Toch is het maar de vraag of dat effect zich zal voordoen. Zowel op centraal als op decentraal niveau is al gedurende decennia overduidelijk een tendens waarneembaar van verschuiving van macht van de wetgever (de raad) naar het bestuur. Het risico bestaat – en dat is op zijn minst een aandachtspunt – dat als de wetgever in formele zin zelf minder regelt en meer aan gemeentebesturen overlaat, dat feitelijk met name tot een versterking van het bestuur zal leiden, en tot een verzwakking van de positie van de raad. Enkele punten om dat te illustreren:

1. Pleidooien voor meer ruimte ten aanzien van de organieke wetgeving worden voor een groot deel gebaseerd op het directer maken van de band tussen burgers en het gemeentebestuur. Die directere invloed van burgers kan, als daarmee niet zorgvuldig wordt omgegaan, gemakkelijk de vanzelfsprekende positie van de gemeenteraad als vertegenwoordiger van de bevolking aantasten. Een grotere rol voor inspraak van burgers, het externe voorzitterschap van raadscommissies, of de gelote wijkraden zijn allemaal vernieuwingen die kunne concurreren met de democratische positie van de raad.

2. De toenemende interbestuurlijke samenwerking ligt in met name op het bord van de dagelijkse besturen. De invloed van de afzonderlijke gemeenten neemt noodzakelijkerwijs af, en in het bijzonder geldt dat ook voor de controlerende en kaderstellende positie van de direct gekozen volksvertegenwoordiging. Het wetsvoorstel tot democratisering van de Wet gemeenschappelijke regelingen verandert dat niet wezenlijk. Ook hier dus terreinverlies voor de raad ten opzichte van het college.

3. Hetzelfde geldt voor de wens te komen tot een nauwere samenwerking met bedrijven en kennisinstellingen.

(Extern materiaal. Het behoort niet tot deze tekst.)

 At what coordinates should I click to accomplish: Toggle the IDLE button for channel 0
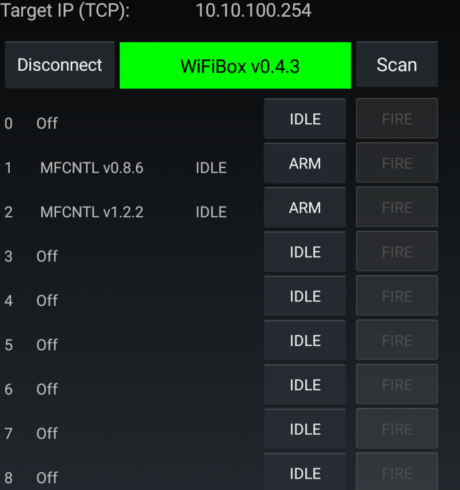point(305,119)
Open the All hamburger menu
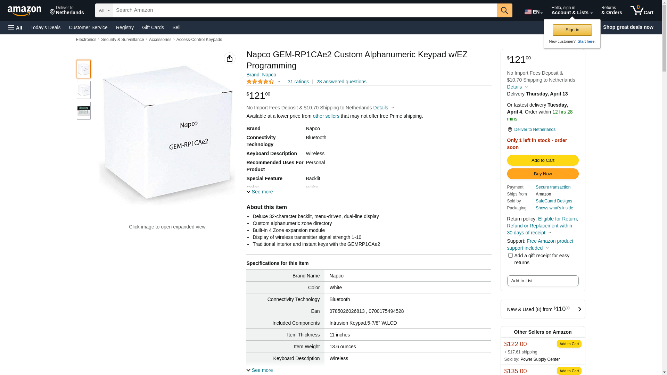667x375 pixels. pyautogui.click(x=15, y=27)
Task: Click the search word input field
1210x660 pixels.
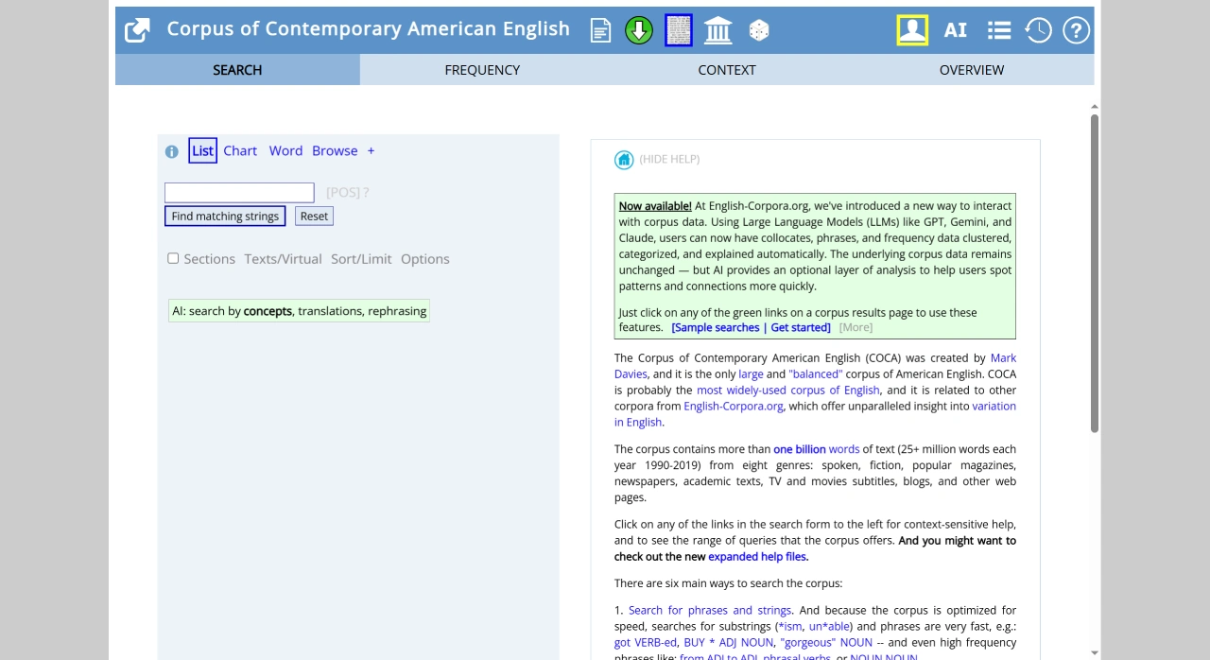Action: pyautogui.click(x=239, y=193)
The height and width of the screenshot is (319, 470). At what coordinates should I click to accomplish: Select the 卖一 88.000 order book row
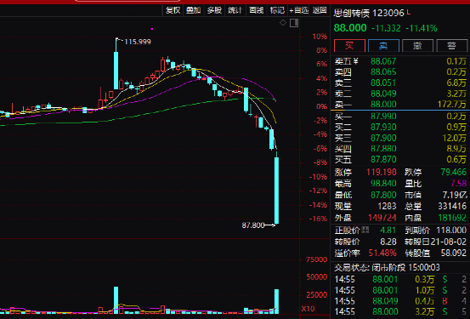click(400, 104)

Die samenwerking krijgt in de praktijk langs privaatrechtelijke weg vorm, hetzij via contracten of convenanten, hetzij via de oprichting van en deelname in gezamenlijke privaatrechtelijke rechtspersonen. De bevoegdheid daartoe te besluiten ligt volgens de Gemeentewet bij het college. Voor de raad is er slechts een wensen- en bedenkingenprocedure.

4. De toedeling van steeds meer medebewindstaken en bevoegdheden aan gemeentebesturen vraagt om een vergaande mate van professionalisering, expertise en specialistische kennis bij het ambtelijk apparaat. Het is voor raadsleden, in hun deeltijdfunctie, en ondanks alle ondersteuning die wordt geboden, nauwelijks mogelijk al die dossiers bij te houden.

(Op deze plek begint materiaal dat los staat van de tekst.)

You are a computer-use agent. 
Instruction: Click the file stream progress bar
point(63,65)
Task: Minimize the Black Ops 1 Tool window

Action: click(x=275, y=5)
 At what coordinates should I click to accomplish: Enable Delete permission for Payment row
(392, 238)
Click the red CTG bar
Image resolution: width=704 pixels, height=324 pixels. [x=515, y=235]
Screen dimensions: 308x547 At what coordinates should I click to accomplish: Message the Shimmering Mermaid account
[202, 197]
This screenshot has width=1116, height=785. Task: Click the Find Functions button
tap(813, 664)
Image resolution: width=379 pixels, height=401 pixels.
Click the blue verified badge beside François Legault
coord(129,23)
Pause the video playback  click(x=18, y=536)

Dat maakt nadere inhoudelijke normstelling zeer lastig en leidt feitelijk tot een sterkere afhankelijkheid van het college.

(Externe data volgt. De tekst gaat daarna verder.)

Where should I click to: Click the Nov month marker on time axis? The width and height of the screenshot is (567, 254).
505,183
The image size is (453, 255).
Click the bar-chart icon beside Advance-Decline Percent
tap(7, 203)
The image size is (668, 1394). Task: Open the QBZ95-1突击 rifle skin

5. Een accent op het bieden van meer ‘maatwerk’ aan burgers in concrete gevallen, betekent in de praktijk vooral een grote mate van ruimte voor het dagelijks bestuur. Maatwerk is niets anders dan gebaseerd op de gedachte dat de algemene regel, opgesteld door de wetgever of de raad, onvoldoende in de wensen en noden van het concrete geval kan voorzien. De beslissing in concrete gevallen ligt gewoonlijk bij het college.

28 Idem.

5. Afsluiting

Waartoe leidt dit alles? Drie gedachten stonden centraal in dit essay. Allereerst is er de vaststelling dat ‘ruimte in regels’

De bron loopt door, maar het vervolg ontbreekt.